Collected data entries

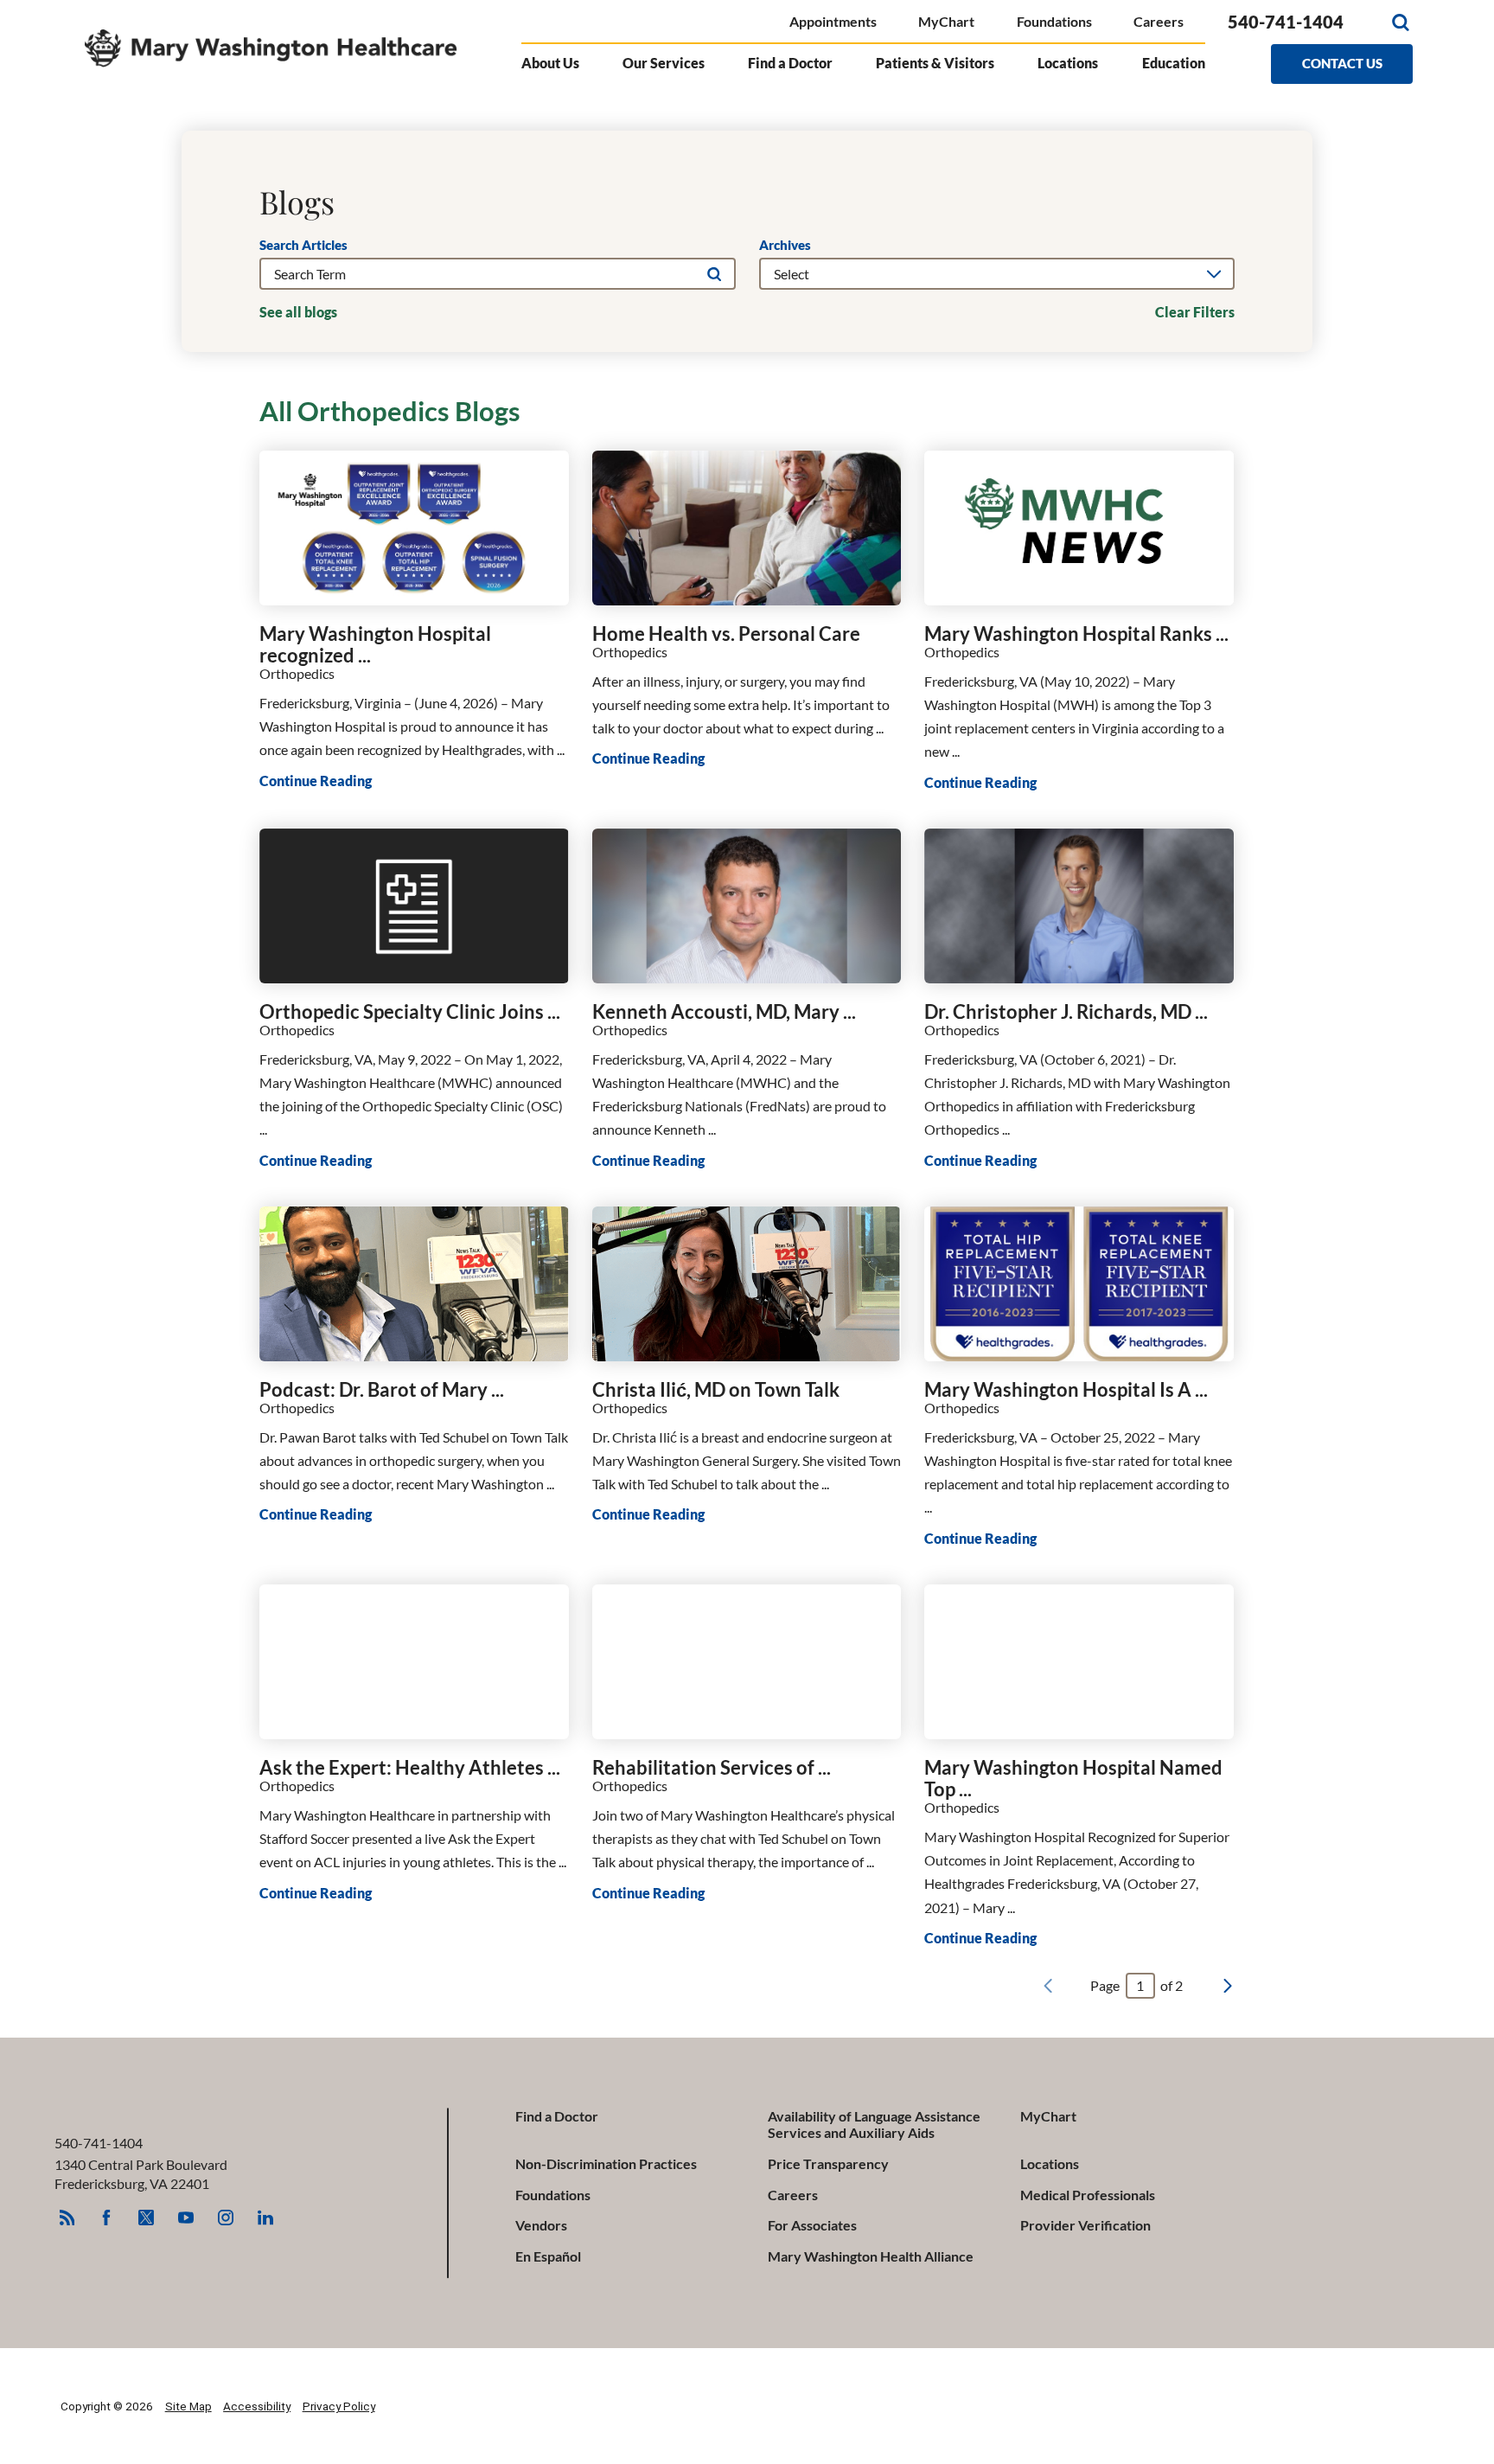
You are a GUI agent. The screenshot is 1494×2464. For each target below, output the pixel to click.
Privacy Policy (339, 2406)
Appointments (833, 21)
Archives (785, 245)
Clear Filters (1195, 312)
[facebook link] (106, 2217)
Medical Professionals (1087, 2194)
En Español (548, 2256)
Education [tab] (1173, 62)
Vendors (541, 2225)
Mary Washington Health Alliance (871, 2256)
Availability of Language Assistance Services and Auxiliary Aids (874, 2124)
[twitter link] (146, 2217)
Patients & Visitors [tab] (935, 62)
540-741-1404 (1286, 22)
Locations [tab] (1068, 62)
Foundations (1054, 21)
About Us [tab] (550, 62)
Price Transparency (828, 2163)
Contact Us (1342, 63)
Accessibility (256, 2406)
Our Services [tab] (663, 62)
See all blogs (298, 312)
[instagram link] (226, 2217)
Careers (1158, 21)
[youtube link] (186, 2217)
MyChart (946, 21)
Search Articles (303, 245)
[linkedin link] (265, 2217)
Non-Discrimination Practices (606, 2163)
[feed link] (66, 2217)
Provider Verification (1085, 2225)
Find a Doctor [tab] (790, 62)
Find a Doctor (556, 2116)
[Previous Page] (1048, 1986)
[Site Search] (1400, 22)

TASK OBJECTIVE => The line with "Locations [tab] (1068, 62)", the last line of the data above, and every line between them should be duplicated exactly, with nothing else.

WRITTEN REPLY =>
Locations [tab] (1068, 62)
Foundations (1054, 21)
About Us [tab] (550, 62)
Price Transparency (828, 2163)
Contact Us (1342, 63)
Accessibility (256, 2406)
Our Services [tab] (663, 62)
See all blogs (298, 312)
[instagram link] (226, 2217)
Careers (1158, 21)
[youtube link] (186, 2217)
MyChart (946, 21)
Search Articles (303, 245)
[linkedin link] (265, 2217)
Non-Discrimination Practices (606, 2163)
[feed link] (66, 2217)
Provider Verification (1085, 2225)
Find a Doctor [tab] (790, 62)
Find a Doctor (556, 2116)
[Previous Page] (1048, 1986)
[Site Search] (1400, 22)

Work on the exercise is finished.